No matter how careful developers are or how comprehensive tests are applied before deployment, there will always be some level of issues to deal with in production.
When it comes to managing issues and ensuring application quality, two main metrics should be on our radar: time to discover and time to resolve issues.
As the names suggest, the first indicates how long it takes for the development team to discover that something went wrong, and the second shows how long it usually takes to debug and fix the source of the error.
Both times should be as low as possible in order to guarantee the best experience for the end-user.
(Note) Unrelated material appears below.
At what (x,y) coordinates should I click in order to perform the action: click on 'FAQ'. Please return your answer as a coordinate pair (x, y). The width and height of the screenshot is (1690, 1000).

Below are the main aspects impacting these times and tips to help you along the way:
Time to Discover
Detection and Awareness
Although it’s obvious that being able to detect issues is fundamental to dealing with it, you would be impressed by how many bugs are probably happening in your application right now without you knowing it.
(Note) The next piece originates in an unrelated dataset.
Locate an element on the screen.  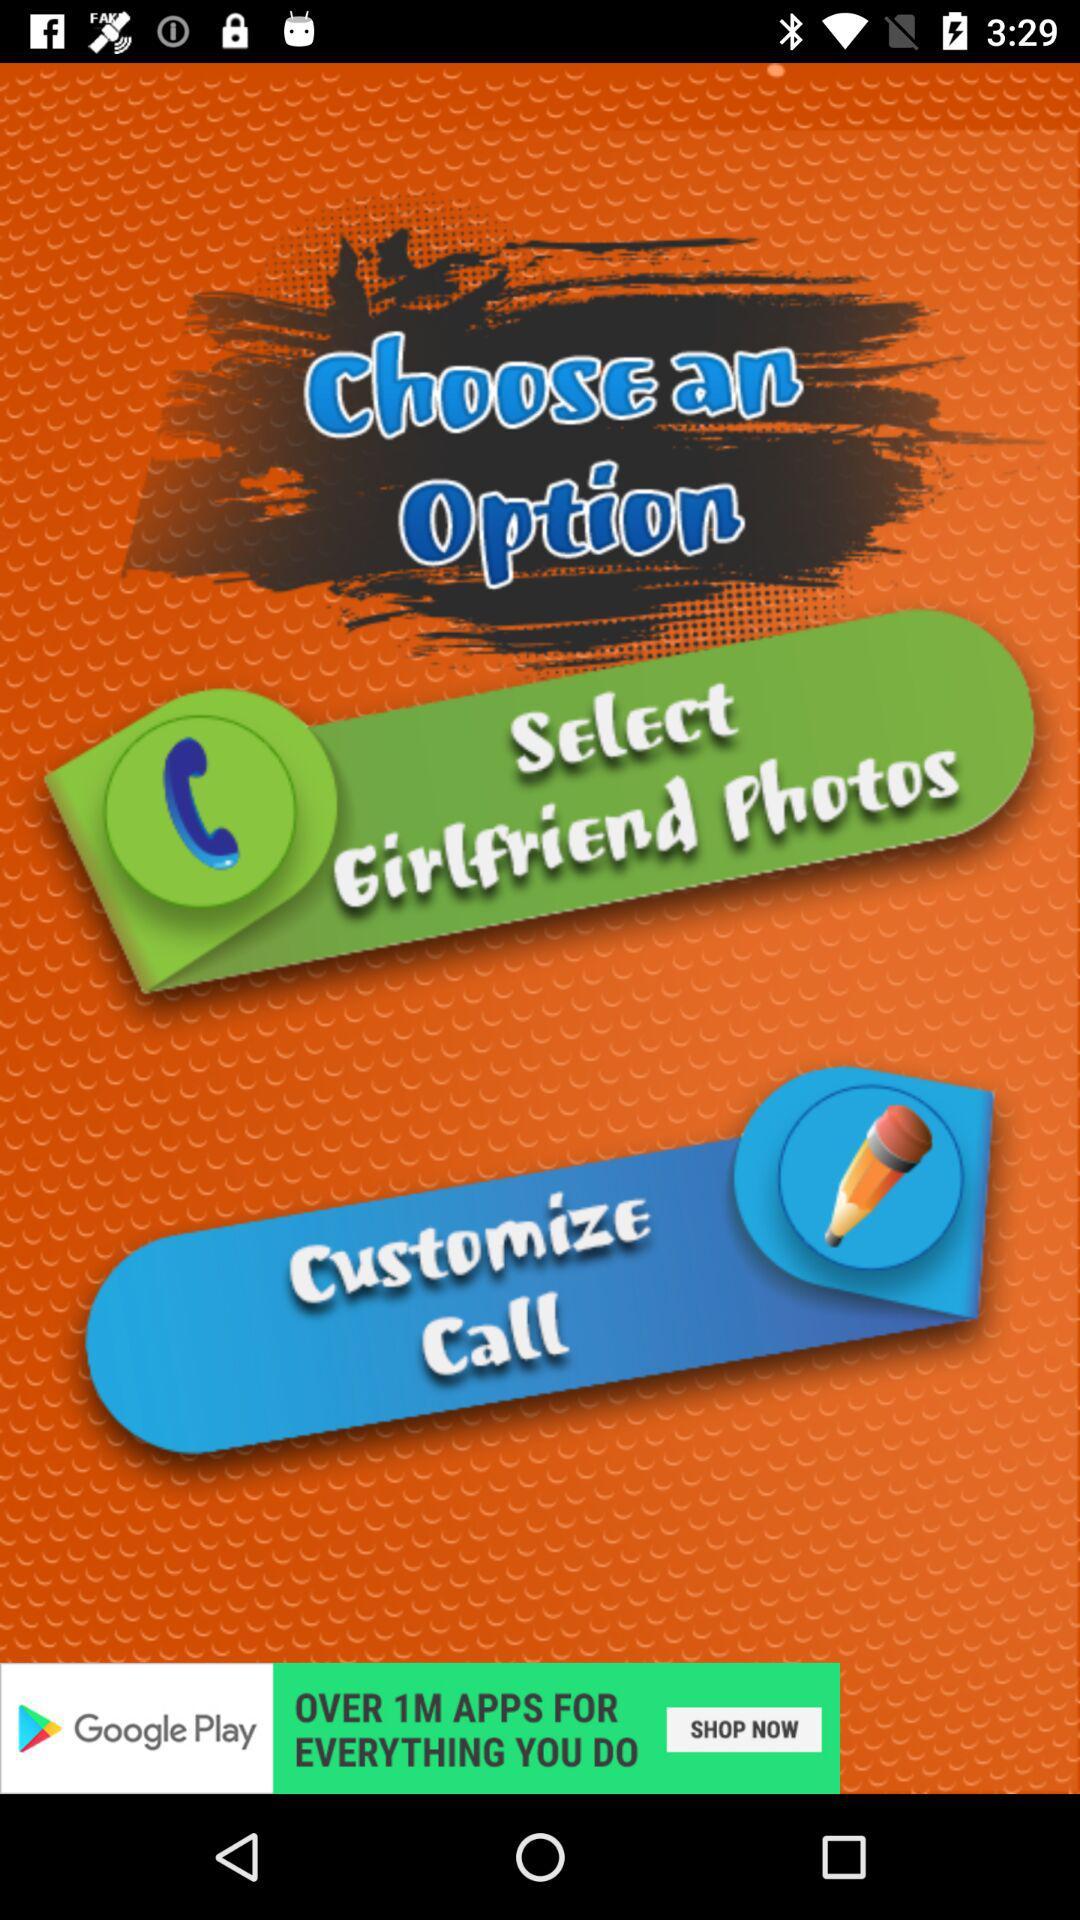
customize call is located at coordinates (540, 1277).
This is a typical occurrence for teams who are still using old-school monitoring for modern distributed cloud infrastructure. Many solely rely on AWS CloudWatch for monitoring Lambda functions, for example, which has several limitations, including the inability to uncover issues that your team should be taking care of.
A key to reducing time to discover issues is a proactive alerting system. It makes no sense to regularly search your application logs looking for potential problems. That is where failure detection algorithms come in.
Having an automated monitoring system detecting issues for you, allows it to send your team an alert within a couple of seconds. Usually, you will be able to choose whether you want to receive those alerts by e-mail or a Slack channel, for instance.
Time to Resolve
Precision in Accessing Logs
In a traditional server-based infrastructure, one server or container serves multiple unrelated requests simultaneously. Isolating logs to debugging purposes is difficult.
Many monitoring systems follow the same approach for Serverless functions. In CloudWatch, for instance, hundreds or even thousands of Lambda invocations may be mixed together in a single log stream.
Modern approaches, such as the one used in Dashbird, aim to isolate logs for each request. When developers need to debug, they will find the data they need well organized and easy to browse and read, all in one place. This can save numerous hours in development time and reduce the time to resolution of issues, as we have discovered from our own customers.
Lastly, tracing is about profiling all interactions with external resources out of a serverless function invocation process. This would include database queries, third-party APIs, etc.
Sometimes, the source of an issue may be in a bad performing IO-bound operation, for example, such as retrieving an object blob from S3 or information from a database. In these cases, only looking at AWS Lambda logs will not help. That’s where tracing comes in to fill the missing gaps in information for a fast and precise debugging experience.
Being able to consume logs in connection with this rich tracing profiling is key for developers to identify the root causes of issues and work on solutions as quickly as possible.